La aritmética de absorber
Las personas que puntúan alto en los rasgos detrás de este tipo hacen un tipo específico de trabajo no remunerado: monitorean el estado emocional de cada espacio en el que se encuentran. Colega tenso, pareja apagada, amigo dando vueltas alrededor de un problema — el INFJ lo notó hace una hora y ha estado ajustándose en silencio. Cada ajuste cuesta poco. El monitoreo nunca se apaga. Esa es la aritmética: no una crisis, sino cuarenta microajustes invisibles al día, todos los días.
Por eso el burnout del INFJ confunde a todos, incluido al propio INFJ. No hubo ningún desastre que señalar. El calendario no se ve más cargado que el de cualquier otra persona. Pero la carga nunca estuvo en el calendario.
La señal temprana
La advertencia temprana más confiable no es el agotamiento — es el resentimiento con retraso. Dijiste que sí el martes, lo dijiste en serio, y para el viernes ese mismo sí se siente como algo que te quitaron. Cuando el acuerdo empieza a convertirse en resentimiento con temporizador, el tanque está bajo. La advertencia tardía es el famoso cierre de puerta: una relación o compromiso cortado de golpe y por completo, lo cual no es crueldad sino el freno de emergencia del patrón después de demasiadas vueltas no dichas.
El cierre de puerta no es el problema. Es el recibo de cada vez que la puerta debió quedar entreabierta y no lo estuvo.

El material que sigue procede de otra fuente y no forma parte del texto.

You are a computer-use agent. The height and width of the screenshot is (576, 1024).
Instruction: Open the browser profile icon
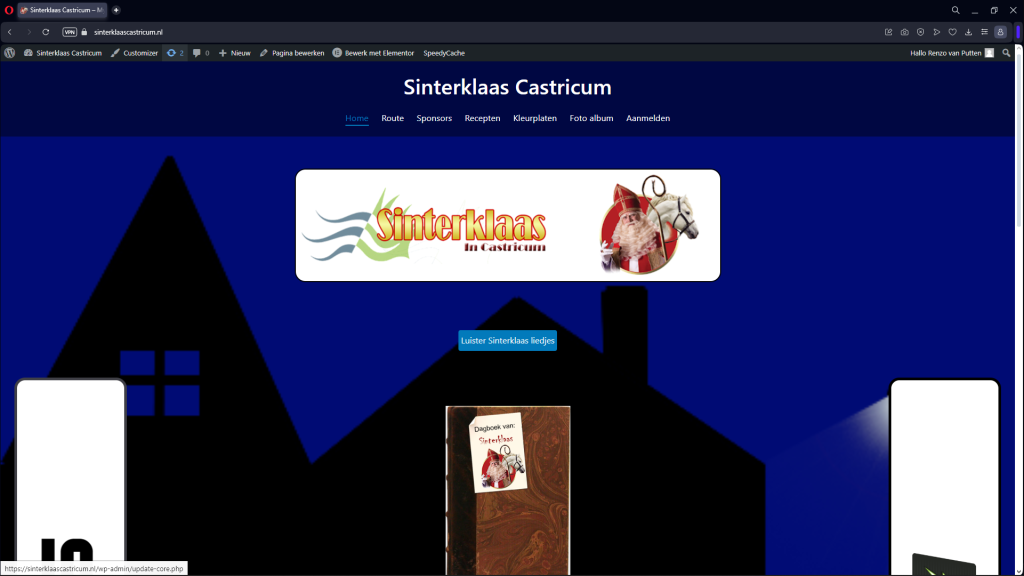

Recargar de una forma que se ajuste al patrón
El consejo genérico dice que descanses más. Para este patrón, el descanso es necesario pero no suficiente — el arreglo real es reducir la carga de monitoreo, no solo la actividad. En concreto: programa tiempo genuinamente solo, donde no necesites vigilar el estado de nadie, no descanso social. Practica la puerta entreabierta: "Puedo escuchar durante veinte minutos, después tengo que parar" — dicho en voz alta, que es la parte difícil. Y convierte un sí recurrente en un no honesto cada semana, antes de que se convierta él mismo en resentimiento. La luna se rellena de la misma forma en que se vació: gradualmente, y por sustracción.